Vita

with origins in the West African islands São Tomé e Príncipe, Kilomba was born in Lisbon where she studied clinical psychology and psychoanalysis. There she worked in the psychiatry with war survivors and developed several projects in the fields of memory and trauma. Early on she started publishing her literary work in the form of essays, prose and poetry approaching remembered stories of slavery, colonialism and everyday racism. Among others, she is a co-editor of the book Mythen, Masken and Subjekte: Kritische Weißseinforschung in Deutschland (Unrast 2005) and the author of the book Plantation Memories: Episodes of Everyday Racism (Unrast 2008).

Her work has been described as a combination of academic writing and lyrical narrative. She has been working on several theatre projects. She holds a distinguished doctorate from the Freie Universität Berlin and has been lecturing in the frame of postcolonial studies on decolonization, psychoanalysis and gender at the Humboldt Universität zu Berlin, department of gender studies; Freie Universität Berlin, department of political sciences; and at the University of Ghana, Legon/Accra, department of African studies and Performing Arts.

KALUNGA -
The African Triangle

ICI Project 2009-10

Kalunga tells the story of a woman who unconsciously searches for advice in a Mãe de Santo – an elder Brazilian Candomblé priestess. In this way she is introduced to the old religion of the Orishas, a religion of African origin brought from West Africa by enslaved Africans to the other side of the Ocean, during the Transatlantic Slave Trade. In a ritual, Kalunga meets the ancestral spirit of Rei Amador – the historical warrior and liberator of the enslaved people in São Tomé – who comes not only to tell his version of a very disregarded history, but also to involved Kalunga in a platonic relationship with the past.

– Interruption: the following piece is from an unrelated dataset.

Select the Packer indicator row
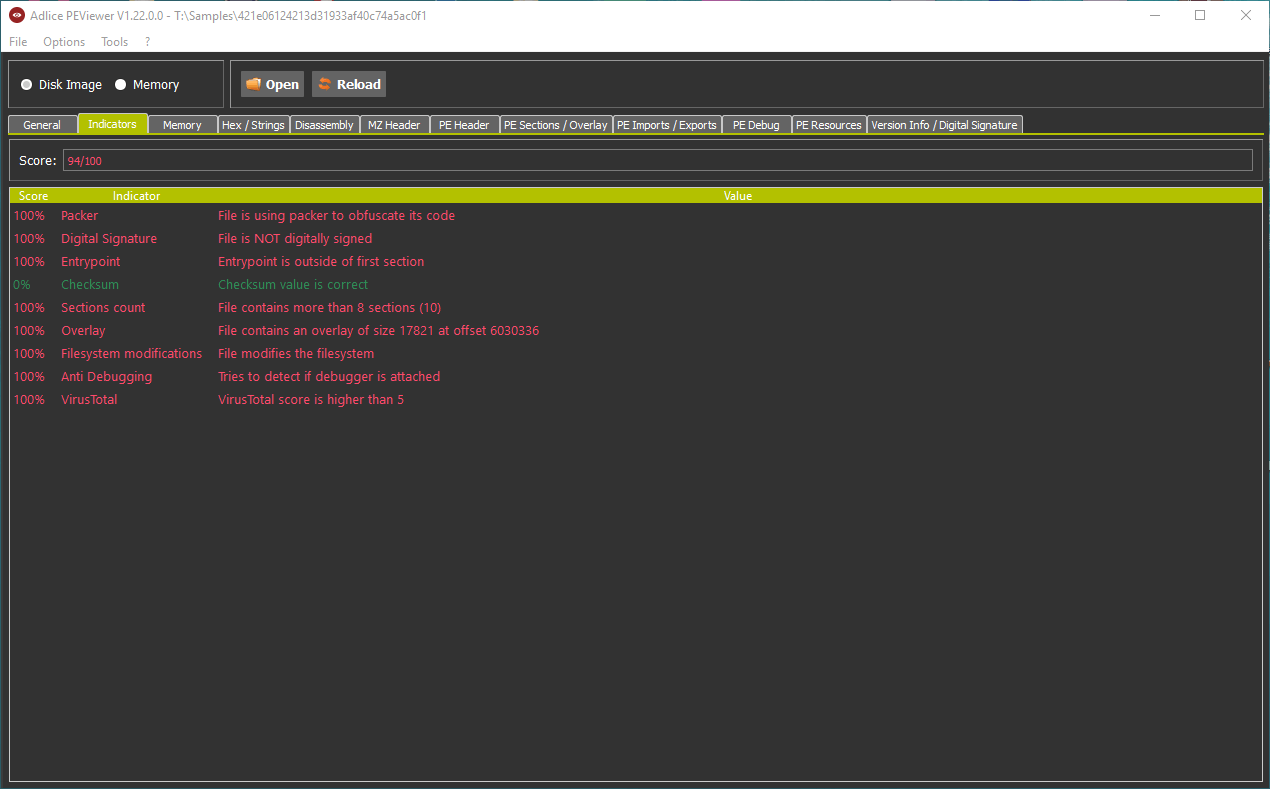tap(80, 216)
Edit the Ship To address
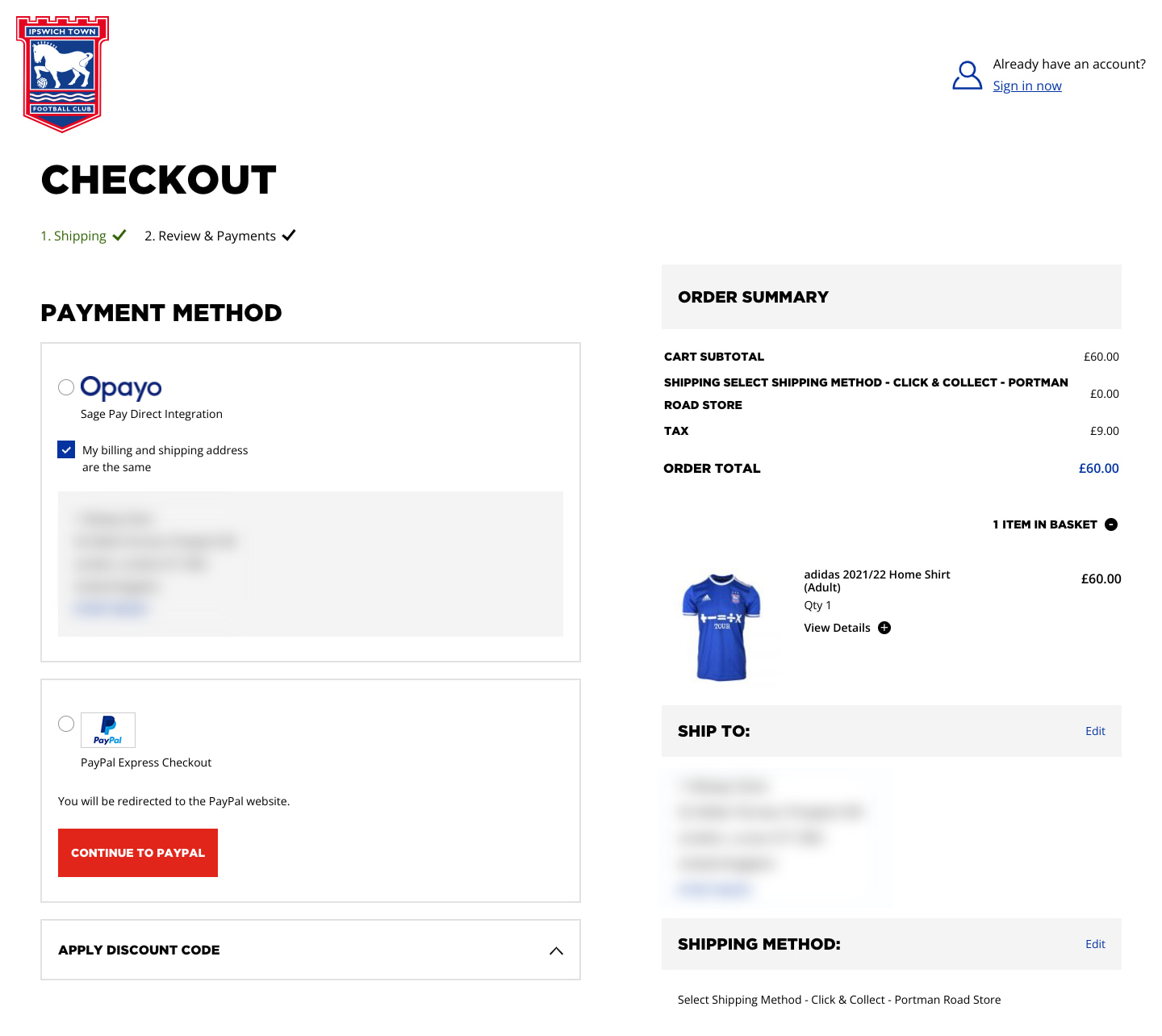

Kalunga, whose name in Kimbundo means Ocean, sees herself caught between fantasy and reality; past and present; continent and diaspora.The ‘slave ships’ have returned, now in opposite directions: from West to East, from South to North. This is the story of two women of two different African diasporas who meet for the first time in a third space: Europe. This re-union however is not a neutral one, it evokes the middle passage of the Slave Trade and recalls Europe as a space of both ‘terror’ and possibility. This is a book about loss, encounter and the Orishas.